» **SUPPLIED PASSAGE**
######

The reasoning used in the case could come up when the court looks at other insurance and benefits disputes involving laws such as the Employee Retirement Income Security Act of 1974 that include preemptions provisions, or laws such as the Affordable Care Act that delegate some ability to regulate state government agencies to private entities.

In State of Texas et al. v. United States of America et al., a case filed in the U.S. District Court for the North District of Texas, six states have argued that one problem with the Affordable Care Act health insurance providers “fee” is that federal regulations have given a private group, the Actuarial Standards Board, the authority to make state Medicaid programs pay program administrators enough extra cash to cover the cost of the ACA provider fee.

Related: Six states sue over Medicaid plans’ ACA fee bills

FEHBA, a 1959 law, gave birth to the Federal Employees Health Benefits program. The program is a paper-based health insurance exchange for federal employees. Officials at the U.S. Office of Personnel Management can let any carriers that meet its standards offer coverage to federal workers.

ERISA includes a clause that preempts the effect of state benefits mandates on ERISA plans.

######

» **EXTRACTED RECORDS**
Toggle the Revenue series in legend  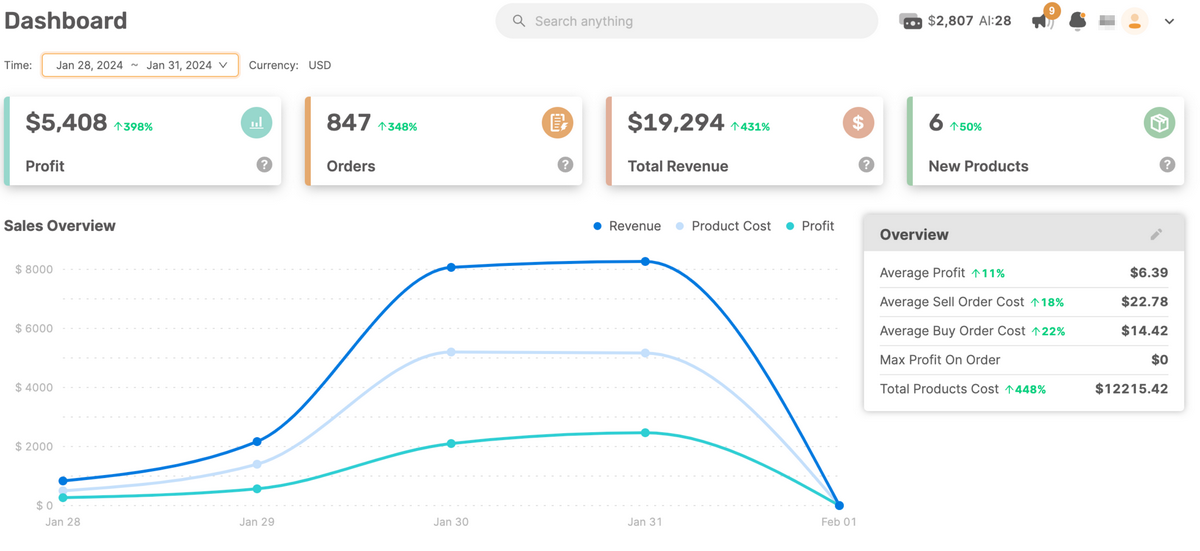(627, 226)
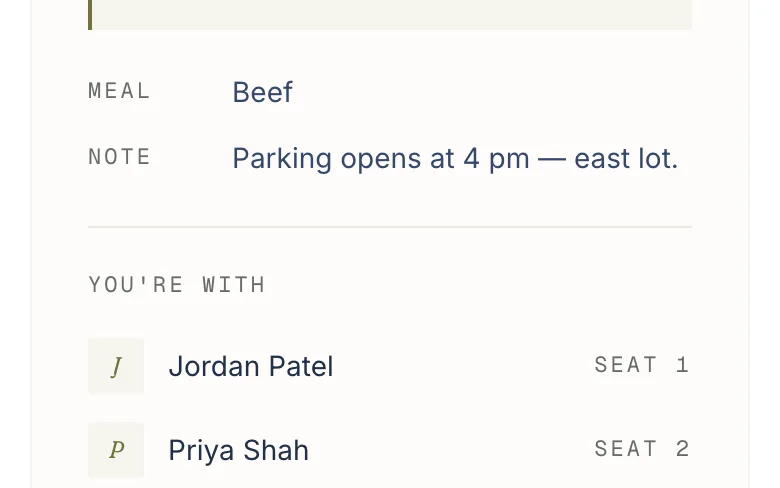Click the green accent bar on top box
The width and height of the screenshot is (780, 488).
point(90,15)
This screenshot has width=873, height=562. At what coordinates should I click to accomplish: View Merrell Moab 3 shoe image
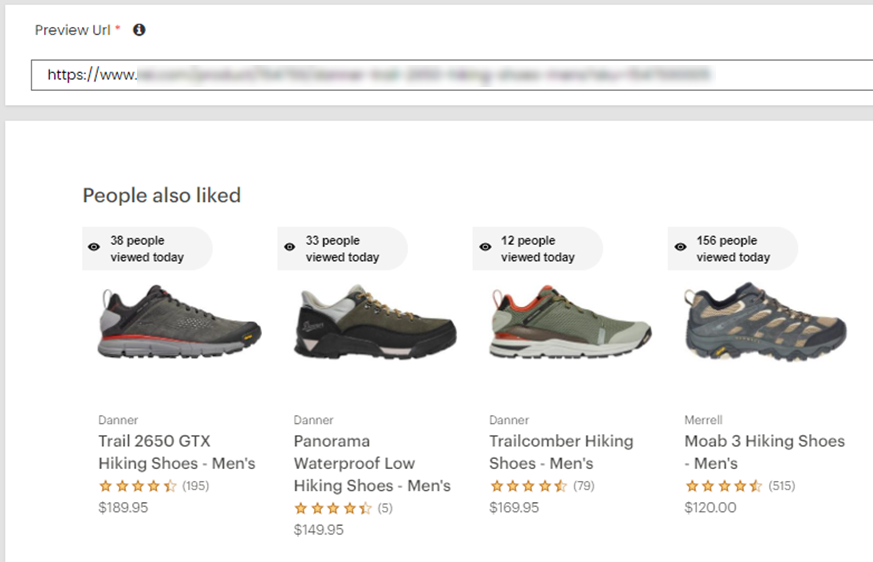click(x=766, y=322)
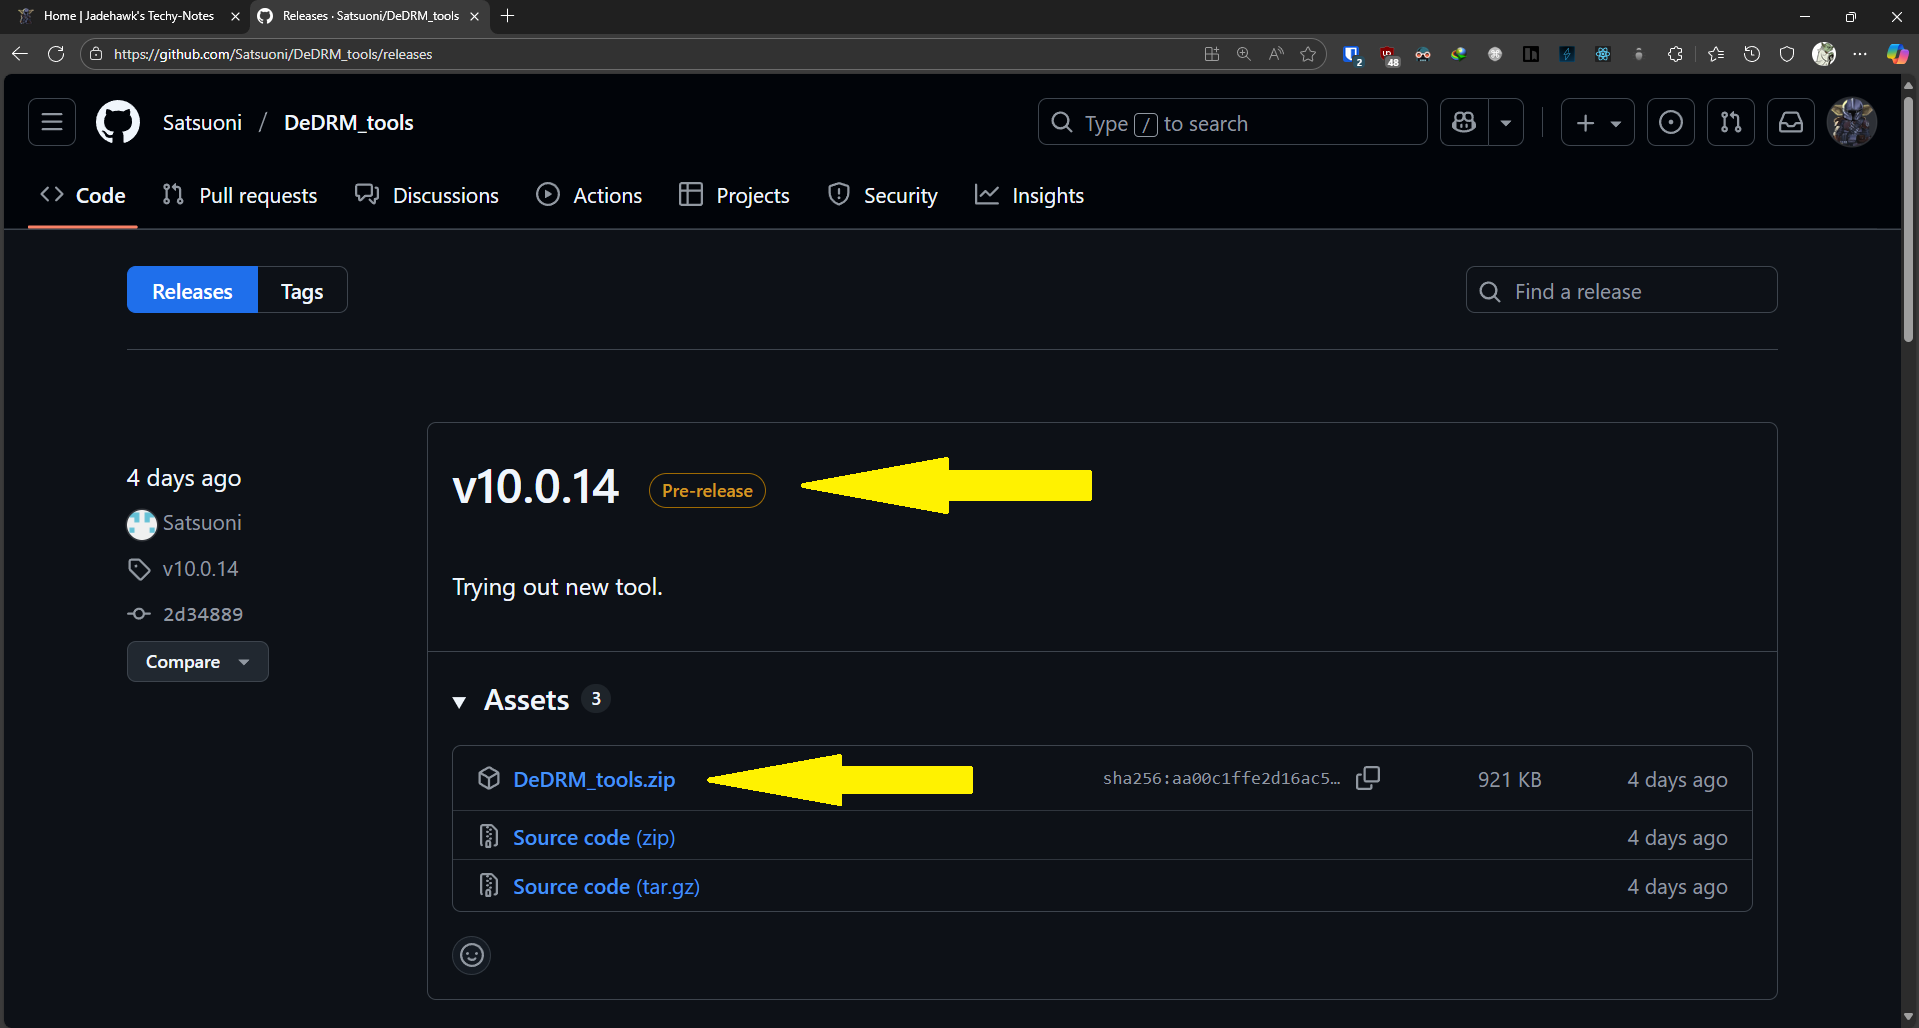Open the Copilot chat icon

click(1464, 123)
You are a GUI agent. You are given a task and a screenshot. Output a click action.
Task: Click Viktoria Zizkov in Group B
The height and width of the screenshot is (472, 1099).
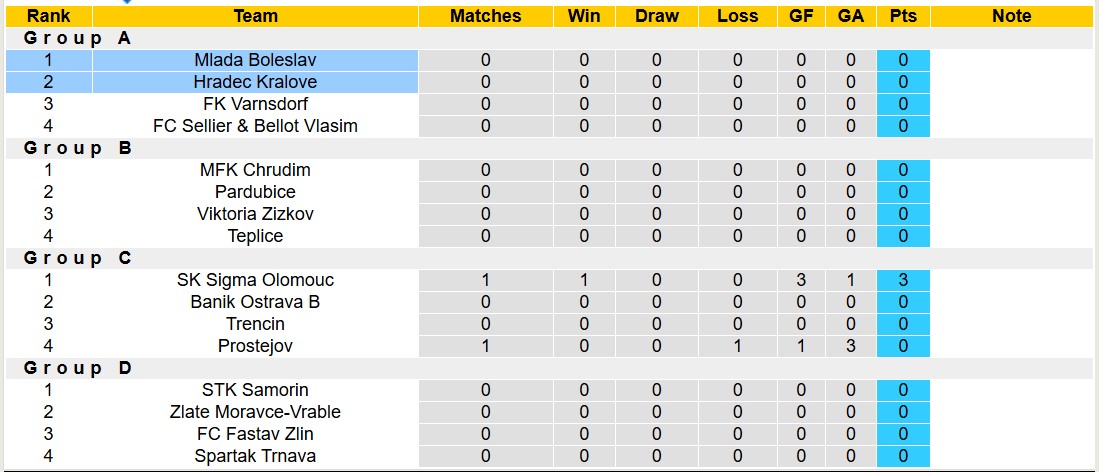tap(255, 214)
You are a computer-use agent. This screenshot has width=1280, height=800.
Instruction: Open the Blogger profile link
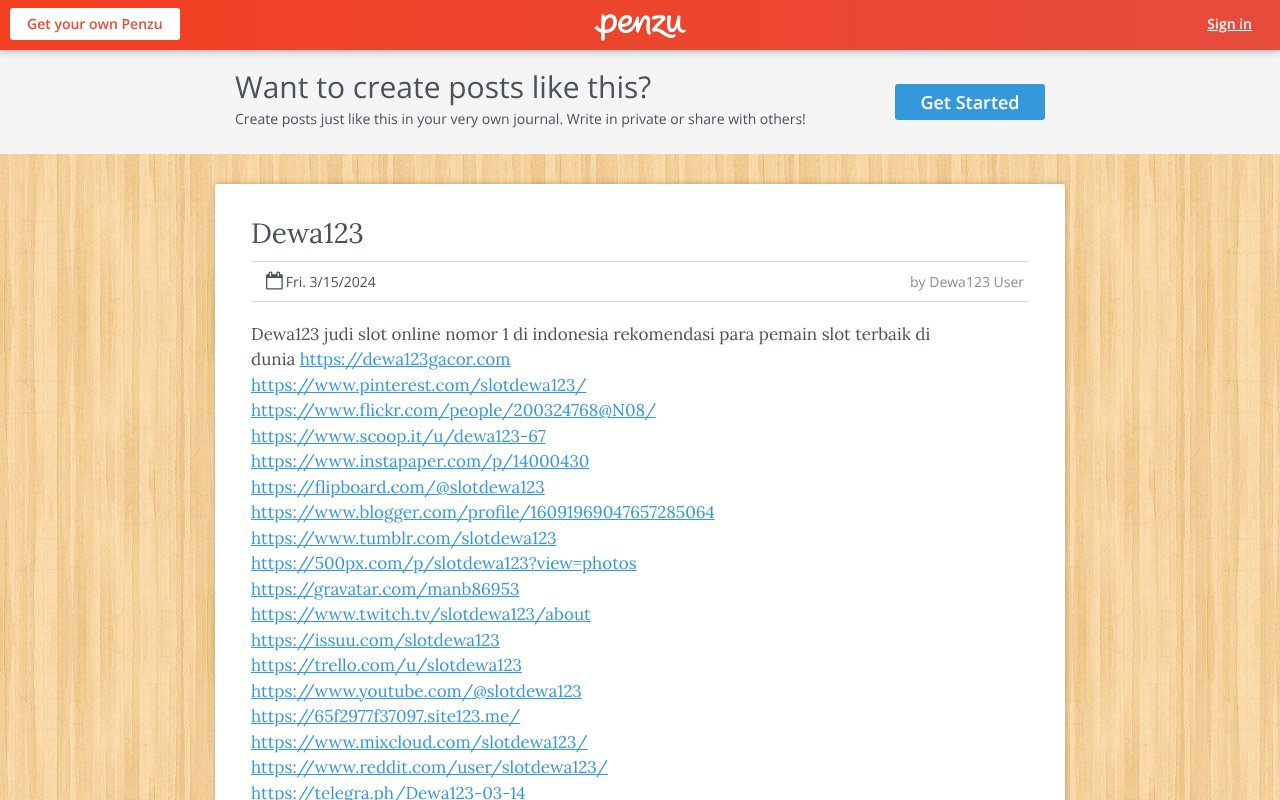tap(482, 512)
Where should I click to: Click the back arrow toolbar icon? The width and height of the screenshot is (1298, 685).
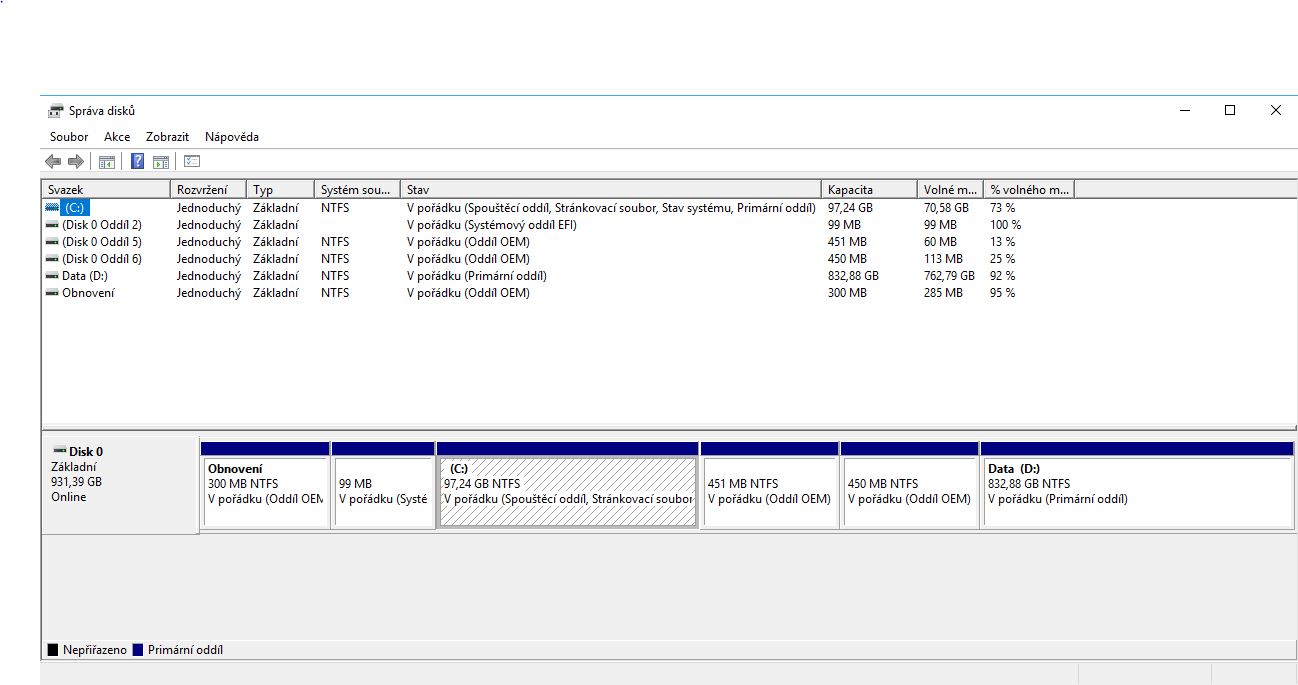pyautogui.click(x=53, y=162)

######

» **SET OF TASKS**
- a) Write out the part of the passage on insurance and benefits law from "In State of" up to and including "to federal workers.".
- b) In the passage on insurance and benefits law, which private group do the six states say federal regulations gave authority over payments by state Medicaid programs?

» **RESPONSES BY TASK**
- a)
In State of Texas et al. v. United States of America et al., a case filed in the U.S. District Court for the North District of Texas, six states have argued that one problem with the Affordable Care Act health insurance providers “fee” is that federal regulations have given a private group, the Actuarial Standards Board, the authority to make state Medicaid programs pay program administrators enough extra cash to cover the cost of the ACA provider fee.

Related: Six states sue over Medicaid plans’ ACA fee bills

FEHBA, a 1959 law, gave birth to the Federal Employees Health Benefits program. The program is a paper-based health insurance exchange for federal employees. Officials at the U.S. Office of Personnel Management can let any carriers that meet its standards offer coverage to federal workers.

- b) The Actuarial Standards Board.